Before McMILLIAN, FLOYD R. GIBSON, and LOKEN, Circuit Judges.
                           ___________

PER CURIAM.

     Rick W. Logan was convicted in two trials of raping eight
handicapped students while employed at the Sunshine School in
Benton County, Arkansas. He was sentenced to life imprisonment
after the first trial and to six additional, consecutive forty-year
prison terms after the second trial.       After exhausting state
remedies, Logan filed two federal habeas corpus petitions
challenging those convictions. In Logan v. Lockhart, 994 F.2d 1324
(8th Cir. 1993), cert. denied, 114 S. Ct. 722 (1994), we affirmed
the denial of the petition challenging his first conviction but
remanded the dismissal of his second petition under the so-called
concurrent sentence doctrine. On remand, the district court1 held
an evidentiary hearing and again denied relief, and Logan appeals.

     On appeal, Logan argues first that the prosecutor violated
Brady v. Maryland, 373 U.S. 83 (1963), in stating there was
"nothing exculpatory" on a videotape that defense counsel requested
at a pretrial hearing.      The videotape recorded school staff
interviewing a student about suspected sexual abuse. Although the
student was not one of the seven Logan stood accused of raping,
Logan presented testimony at the habeas hearing suggesting that the
tape revealed improper interviewing techniques and was therefore
evidence that school staff had also "contaminated" the rape
victims' trial testimony. Logan also argues that his due process
rights were violated when the State was permitted to use the
testimony of these contaminated and therefore incompetent child
victim witnesses. As these issues were procedurally defaulted in
state court, the district court denied relief because Logan did not
prove either cause or prejudice.      There was no cause for the
default, the court reasoned, because defense counsel was aware of
the tape, which was in the possession of the local juvenile court,
and chose not to advise the trial court of its potential relevancy
on the issue of contamination. There was no prejudice because the
tape would not have affected the state courts' decision that six of
the seven victims were competent to testify, and would not have
caused Logan's expert to change her adverse assessments that many
of the children were the victims of sexual abuse.

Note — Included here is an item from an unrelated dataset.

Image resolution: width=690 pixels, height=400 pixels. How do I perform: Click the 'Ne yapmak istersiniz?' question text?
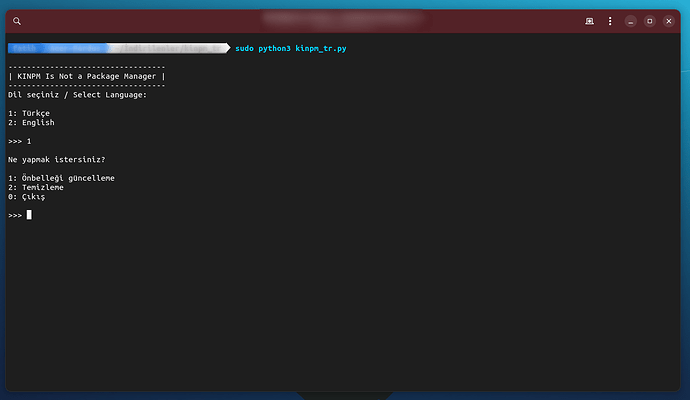57,160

     Logan next argues that the prosecutor during closing argument
made a constitutionally impermissible reference to Logan's failure
to testify. The Arkansas Supreme Court agreed but concluded that

      1
       The HONORABLE H. FRANKLIN WATERS, United States District
Judge for the Western District of Arkansas, who accepted the
Reports and Recommendations of the HONORABLE BEVERLY R. STITES,
United States Magistrate Judge for the Western District of
Arkansas.

                               -2-
the error was harmless. Logan v. State, 773 S.W.2d 413 (1989).
Applying the harmless error standard adopted for collateral review
proceedings in Brecht v. Abrahamson, 113 S. Ct. 1710 (1993), the
district court concluded the Logan had failed to prove that the
comment in question had a substantial and injurious effect on the
jury's verdict.    Finally, Logan argues that the district court
deprived him of a fair evidentiary hearing because the State's
expert witness was unable to attend the hearing, the court advised
that there would be a supplemental hearing, and the court then
concluded that a further hearing was unnecessary and denied Logan's
habeas petition.

     After thorough review of the record, we conclude that these
contentions were properly rejected and Logan's petition for a writ
of habeas corpus was properly denied for the reasons stated by the
magistrate judge in the Report and Recommendation dated February
15, 1994, and in the Report and Recommendation dated June 27, 1994.

     The judgment of the district court is affirmed.

     A true copy.

          Attest:

               CLERK, U. S. COURT OF APPEALS, EIGHTH CIRCUIT.